Xenophon Kallis, head of the missing persons service at the foreign ministry for many years, has passed away at the age of 73 after a long battle with cancer, CyBc reported on Sunday.
Kallis, from Dali, dedicated his life to the efforts to the issue of missing persons from 1974 but also from the period of 1963-1964 intercommunal troubles, when many Turkish Cypriots were killed. He was respected on both sides of the divide.
He studied sociology in London, was fluent in the English language and has left a huge body of written work including reports and detailed records on the Cyprus issue and its humanitarian aspects.
In addition to being at the foreign ministry, Kallis was an advisor to the Greek Cypriot representative in the Committee on Missing Persons (CMP) and was most recently an adviser to the presidential commissioner for humanitarian affairs.

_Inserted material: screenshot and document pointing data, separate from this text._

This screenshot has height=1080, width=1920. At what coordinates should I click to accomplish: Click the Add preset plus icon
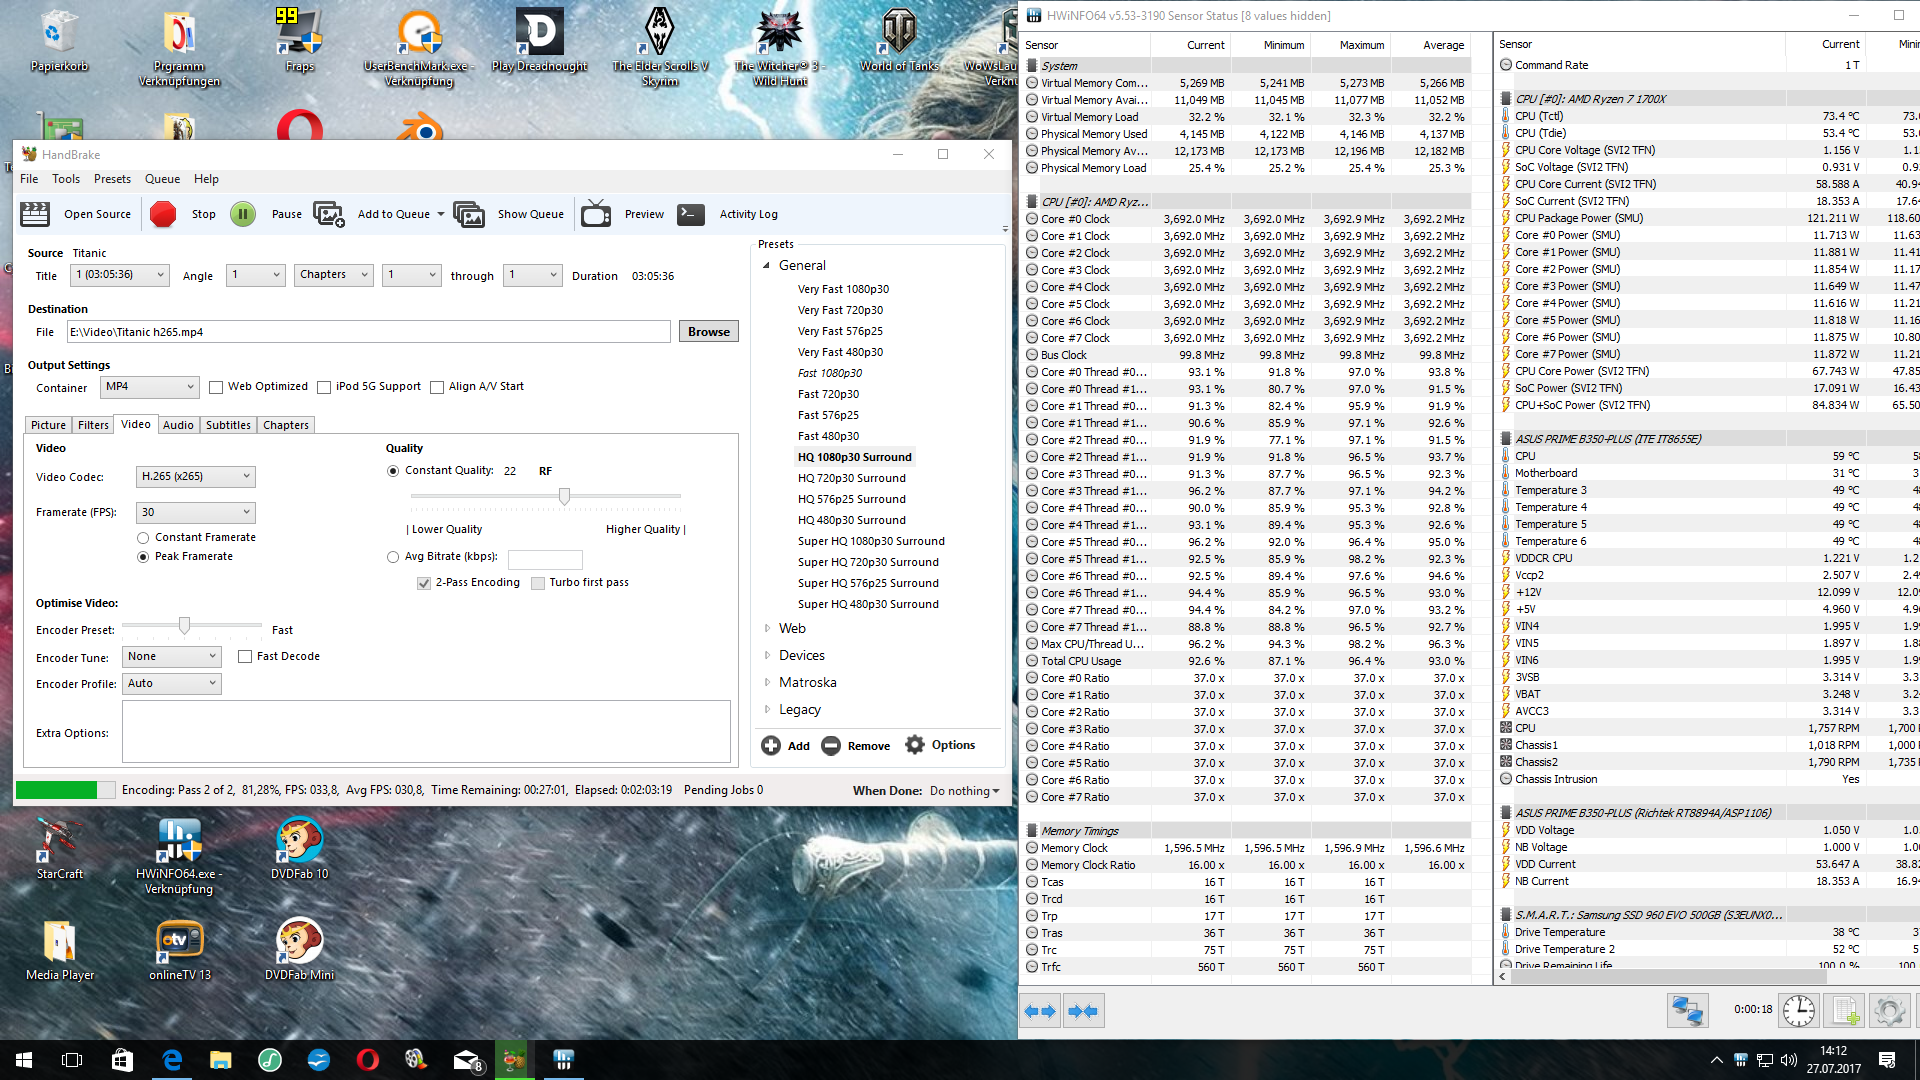[771, 746]
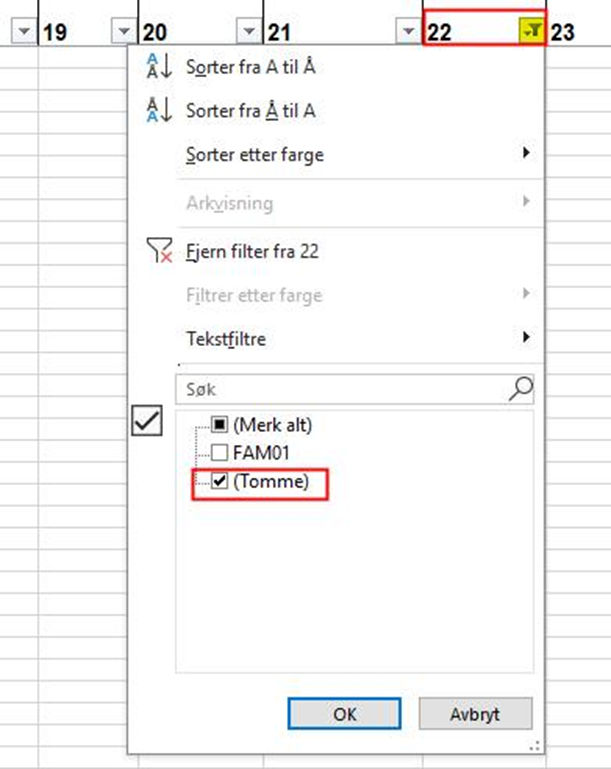Click the sort A to Å ascending icon
Screen dimensions: 611x769
[159, 66]
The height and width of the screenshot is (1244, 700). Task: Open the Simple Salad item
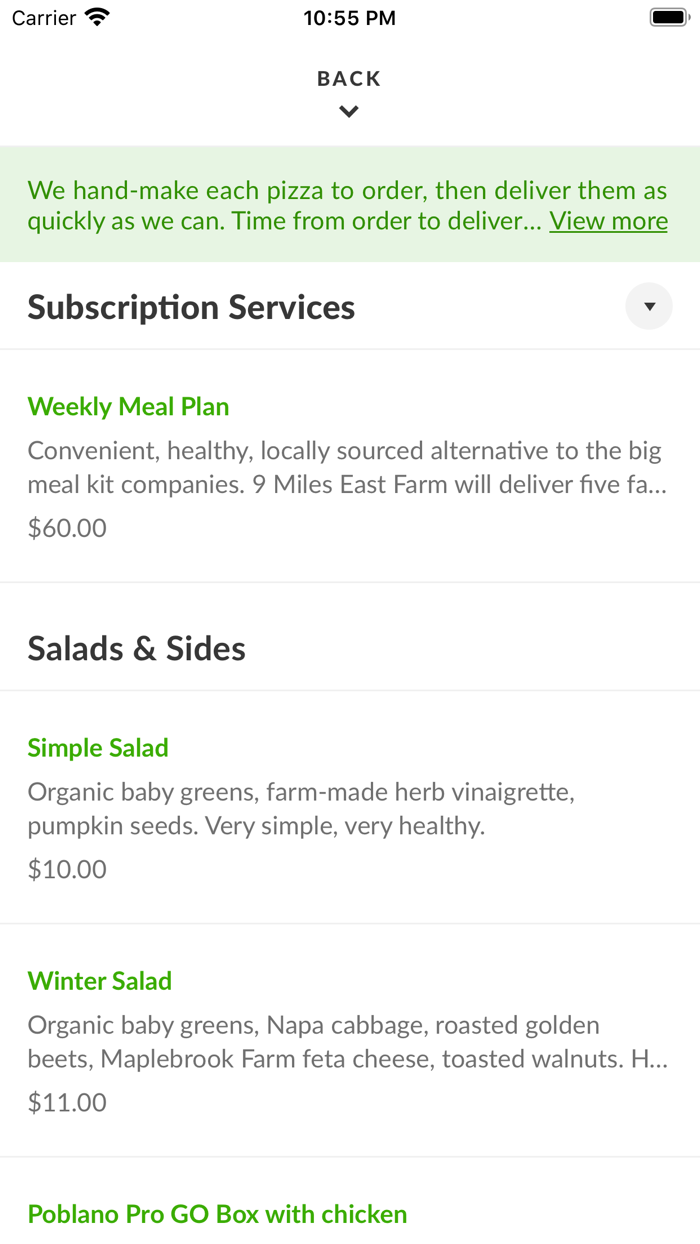coord(98,748)
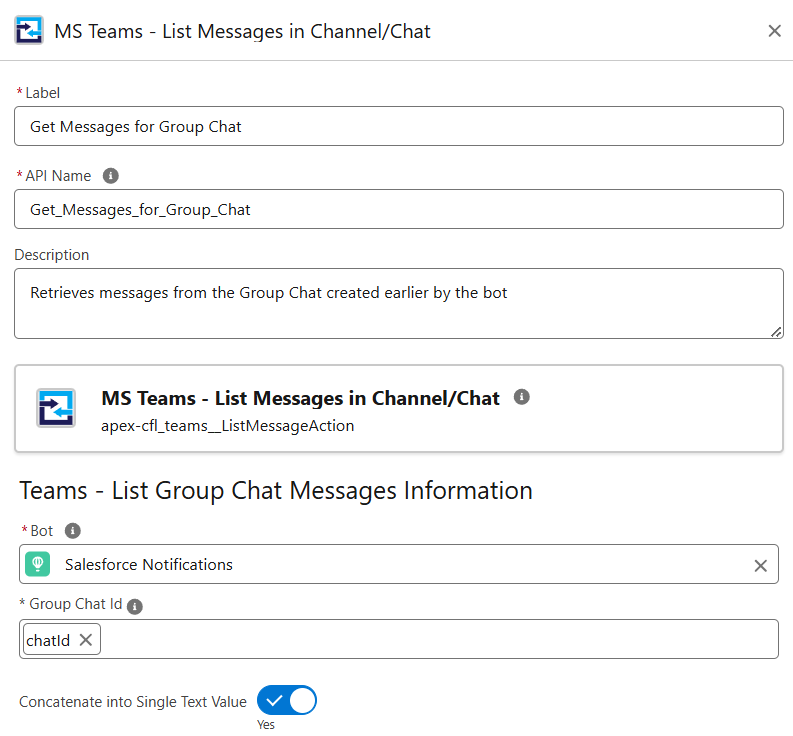793x736 pixels.
Task: Toggle Concatenate into Single Text Value off
Action: (x=287, y=700)
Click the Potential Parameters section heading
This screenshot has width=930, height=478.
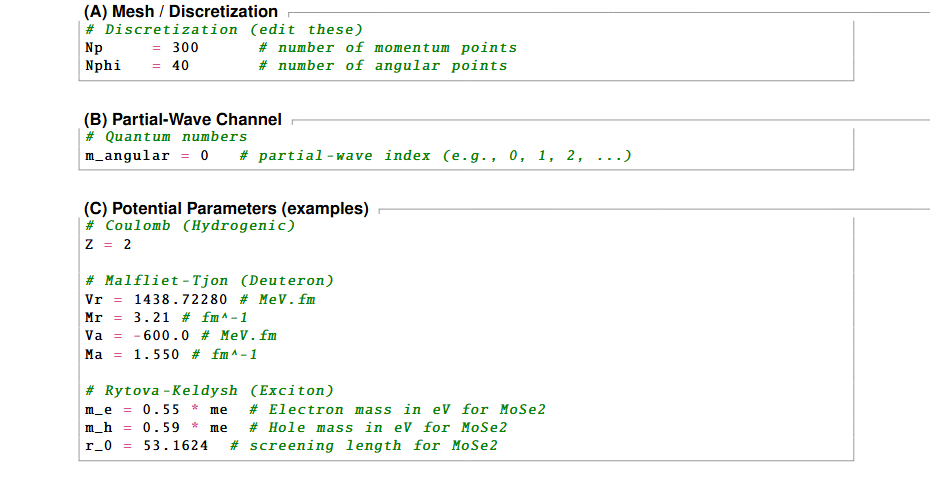227,209
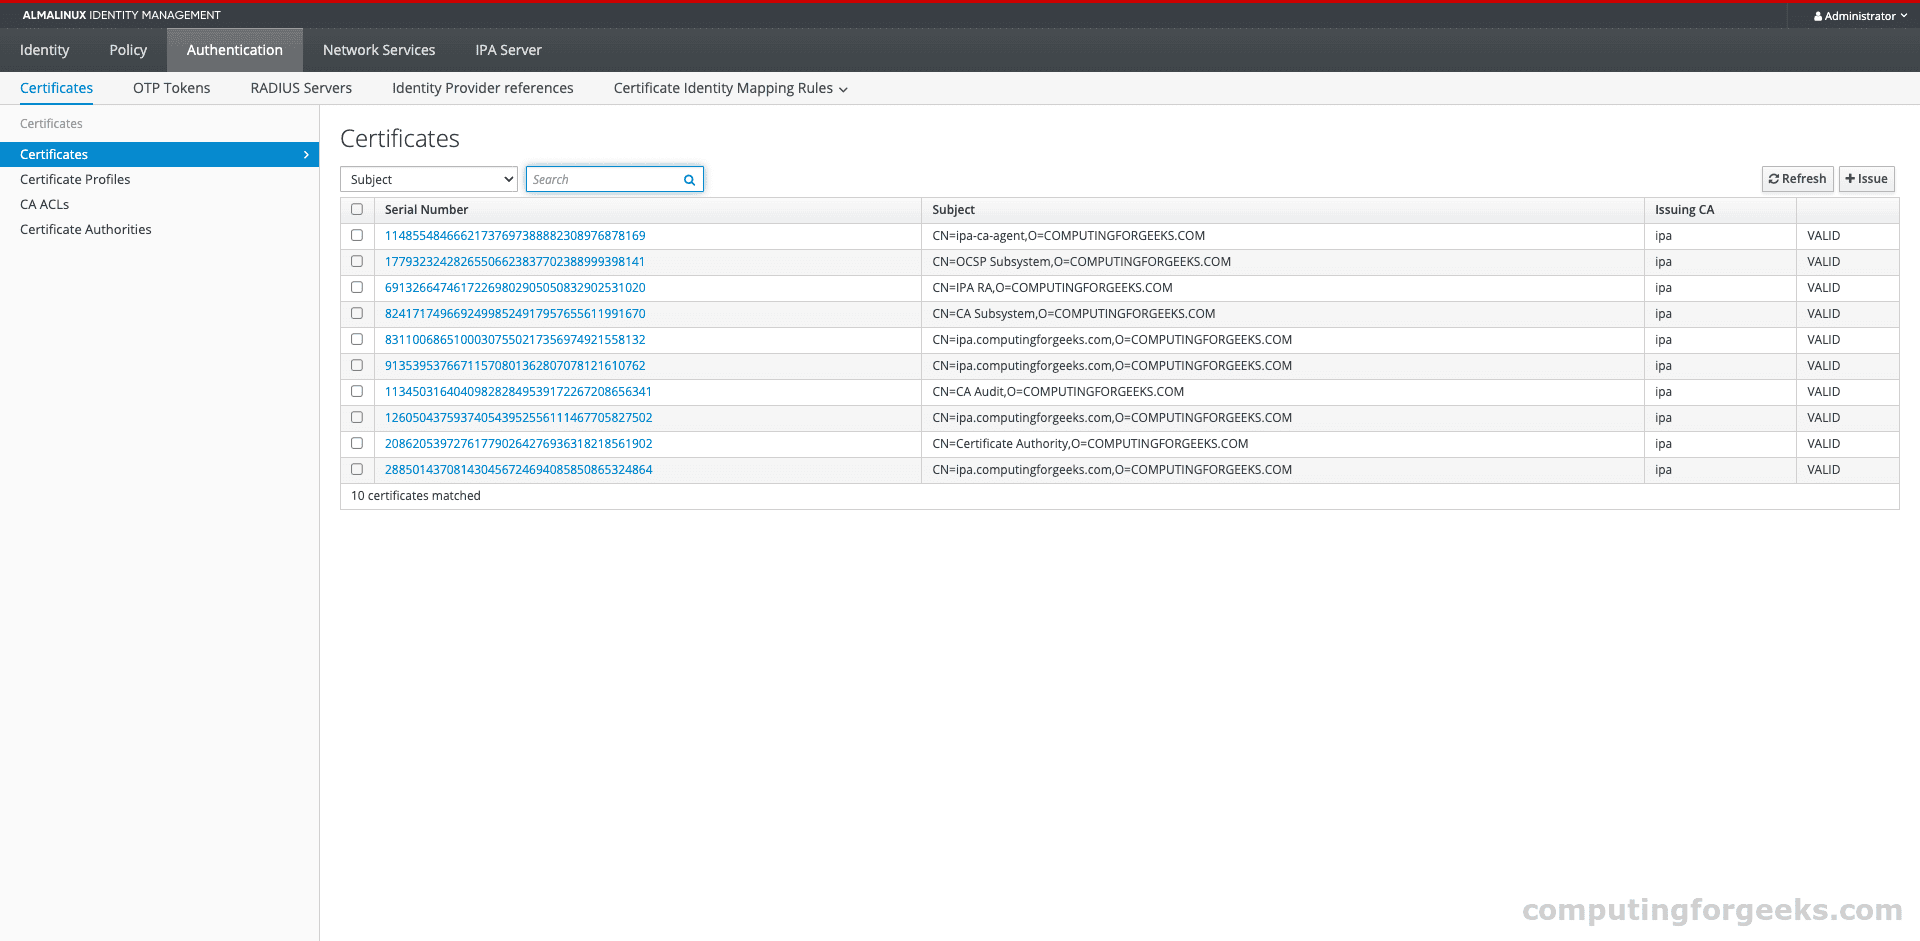Open the serial number link for CN=IPA RA certificate
1920x941 pixels.
(515, 287)
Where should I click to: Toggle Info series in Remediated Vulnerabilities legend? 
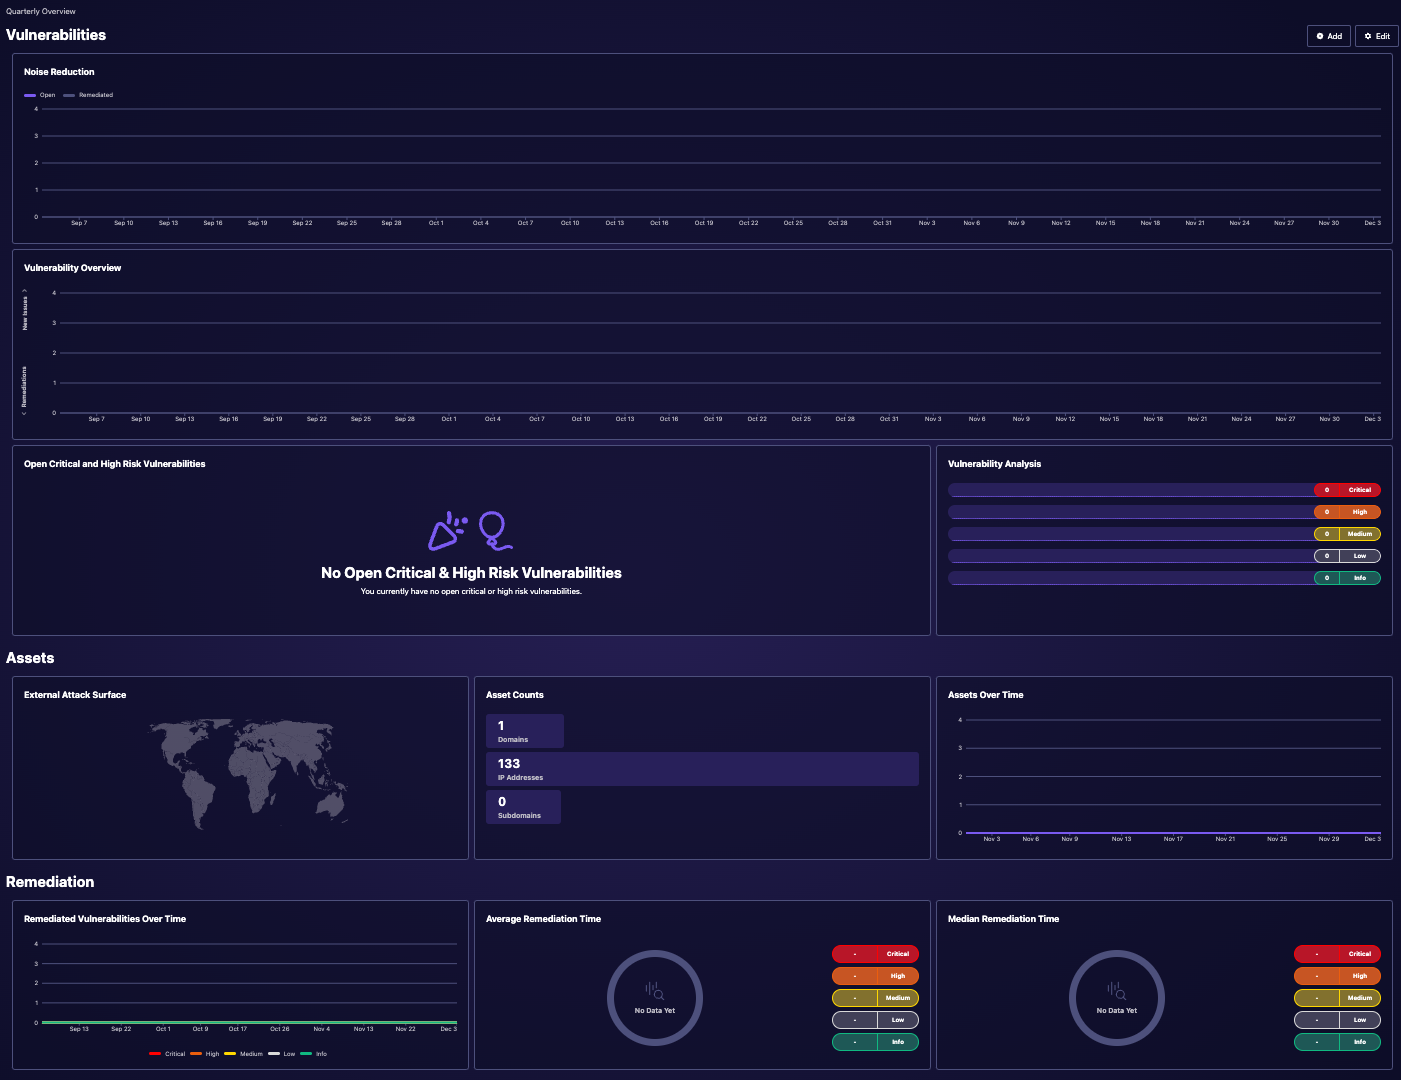pyautogui.click(x=314, y=1054)
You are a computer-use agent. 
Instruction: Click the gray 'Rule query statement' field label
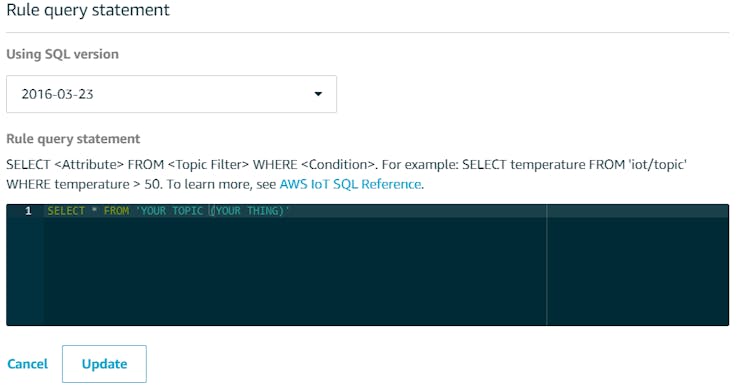point(73,139)
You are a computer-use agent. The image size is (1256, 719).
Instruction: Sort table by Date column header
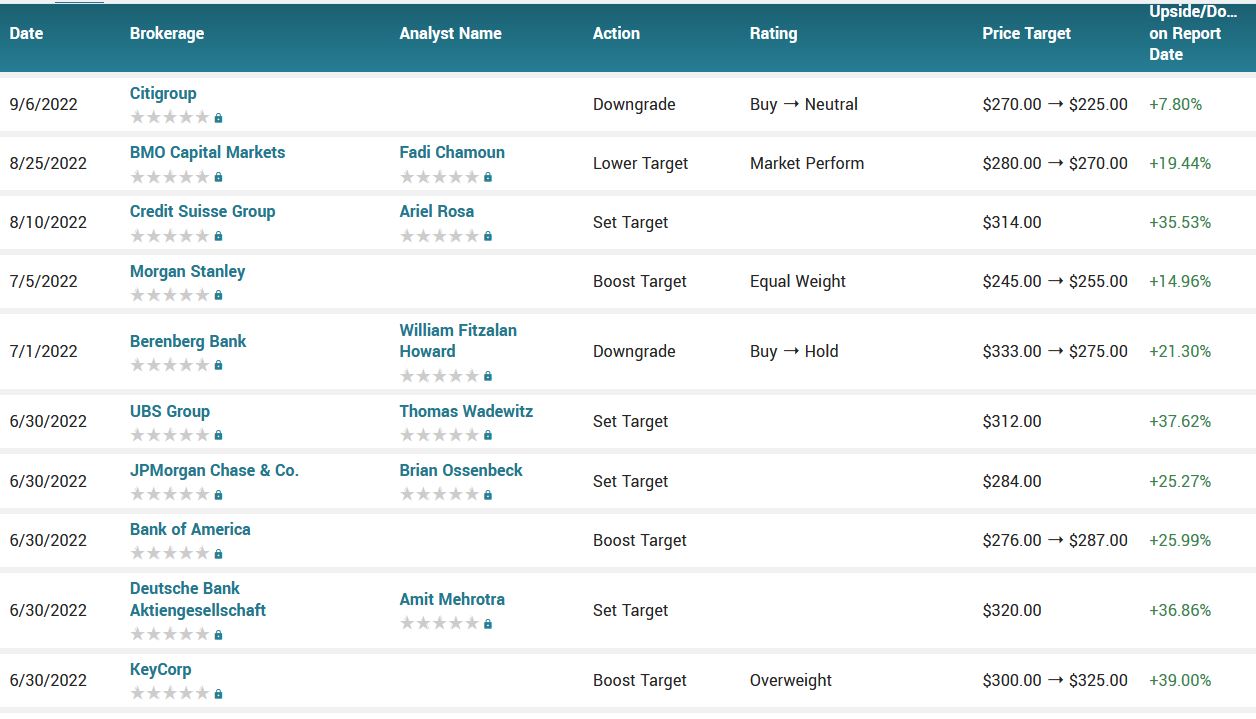pyautogui.click(x=26, y=33)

In a statement later on Sunday, President Nikos Christodoulides said he knew Kallis personally and had worked with him at the foreign ministry. He described Kallis as a “tireless fighter in the struggle of the state and society for our missing and fallen, with unparalleled integrity, highest morals and unique humanity.”
He added that Kallis had dedicated his life “like no other to the struggle to ascertain the fate of our missing persons and to find and exhume the remains of the dead of the Cyprus tragedy, so that they can be given to the their relatives for a normal burial, according to our traditions”.
The statement said the government would cover the cost of the funeral.